# TRY IT
Read the SBY job posting and decide whether each statement agrees with it, answering yes or no and quoting the words that settle it. 1. Applicants should put the title of the position in the subject line of their email. 2. The Family Support Worker makes home visits once a month. 3. The position description lists every duty the job may involve.

# STUDY TEXT
┄┄┄┄┄┄┄┄┄┄┄┄┄┄┄┄┄┄┄┄

SBY seeks individuals who want to improve the lives of runaway, homeless, neglected and at-risk youth and their families in the metropolitan DC area. If you are interested in a career at SBY, please review the current job opportunities listed below and send your resume and cover letter to firstname.lastname@example.org, unless a different email is noted. In addition, please also print, fill out, and include the Application for Employment form found below in your email. Please include the title of the position for which you are applying in the subject of the email. Thank you.
This position description incorporates the core responsibilities of the job. It is recognized that other related duties not specifically mentioned may also be performed, and that not all responsibilities may be carried out depending on operational needs.
The Family Support Worker provides intensive home visiting services to overburdened parents. Ensures that each child is safe, healthy and ready for school by age five. Overall responsibilities include providing weekly home visits, performing developmental screens on infants to age five, tracking well-baby visits and immunizations, and developing parent-child interaction. Also, facilitates access to community resources such as, education and childcare.
1. Assessment: Identifies and articulates critical issues confronting the family and uses as a basis in creating the work plan. In the initial enrollment phase, collaborates with the Family Assessment Worker to review questions concerning the Intake Summary. Builds on strengths the families use to meet their needs and respond to crisis and stress. With Coordinator, determines level of family functioning and growth as it relates to the service levels.

┄┄┄┄┄┄┄┄┄┄┄┄┄┄┄┄┄┄┄┄

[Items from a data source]
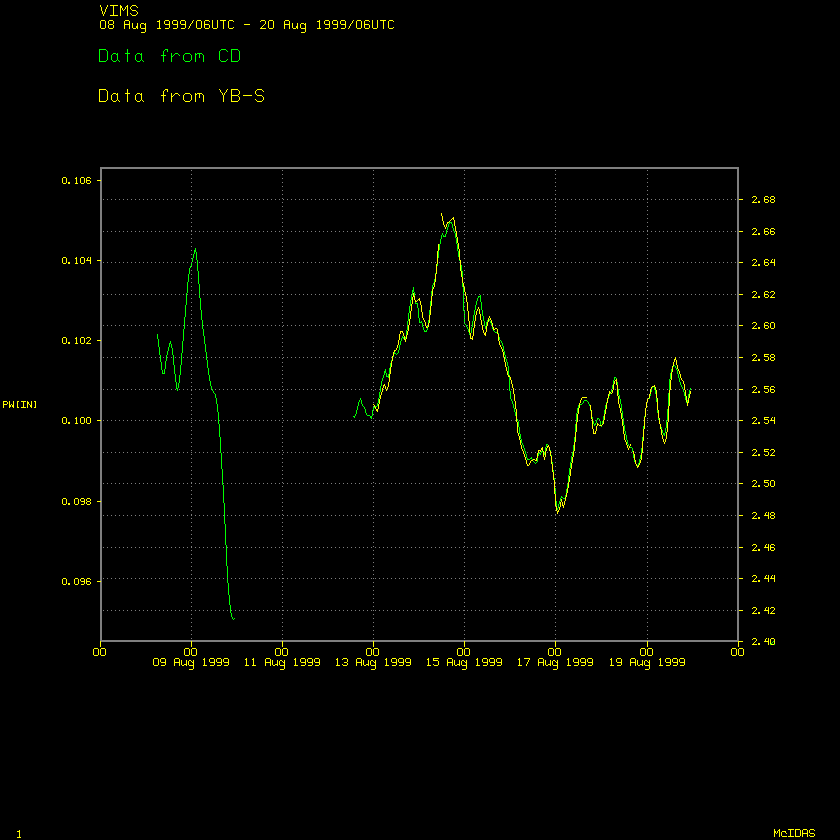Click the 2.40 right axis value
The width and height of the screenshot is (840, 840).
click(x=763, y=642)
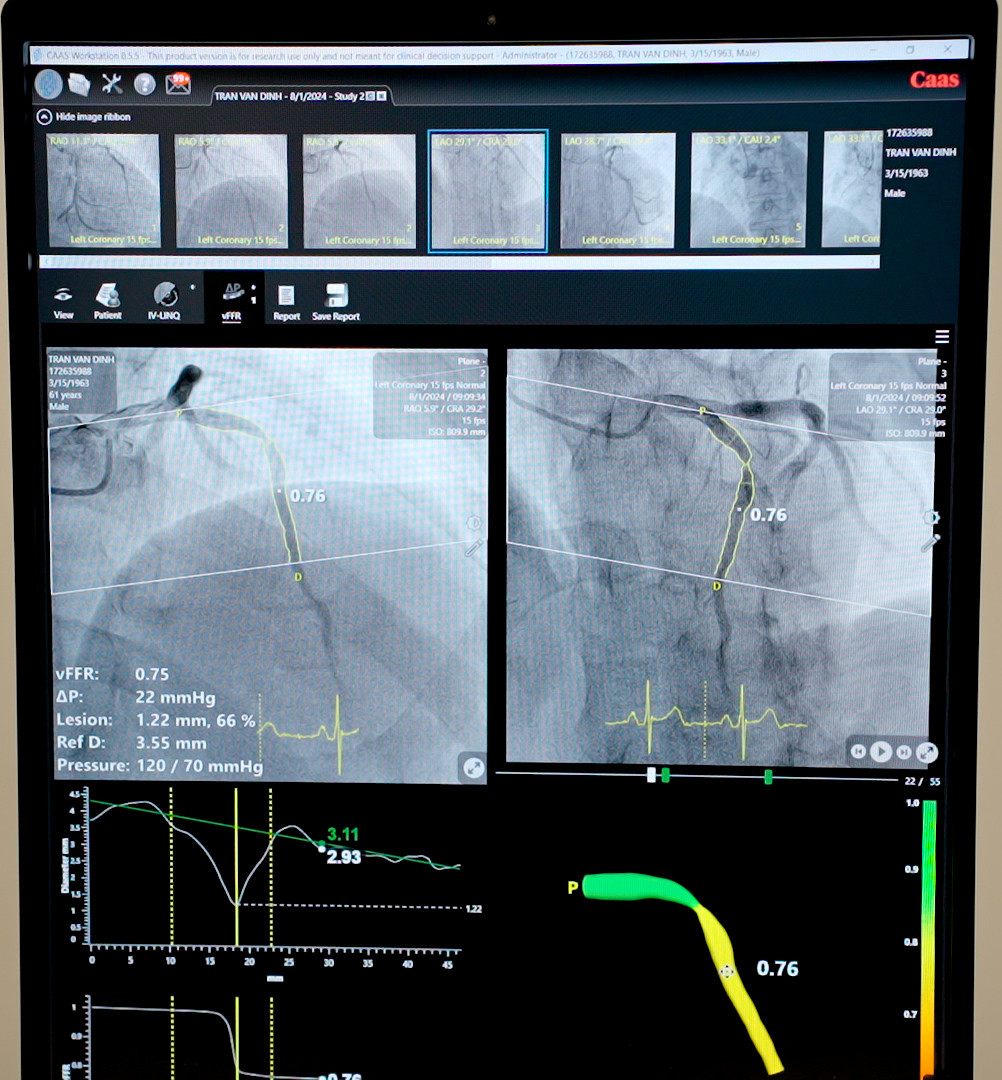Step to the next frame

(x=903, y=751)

┄┄┄┄┄┄┄┄┄┄┄┄┄┄┄┄┄┄┄┄

# RESPONSE BELOW
1. Yes: "Please include the title of the position for which you are applying in the subject of the email."
2. No: "providing weekly home visits"
3. No: "It is recognized that other related duties not specifically mentioned may also be performed"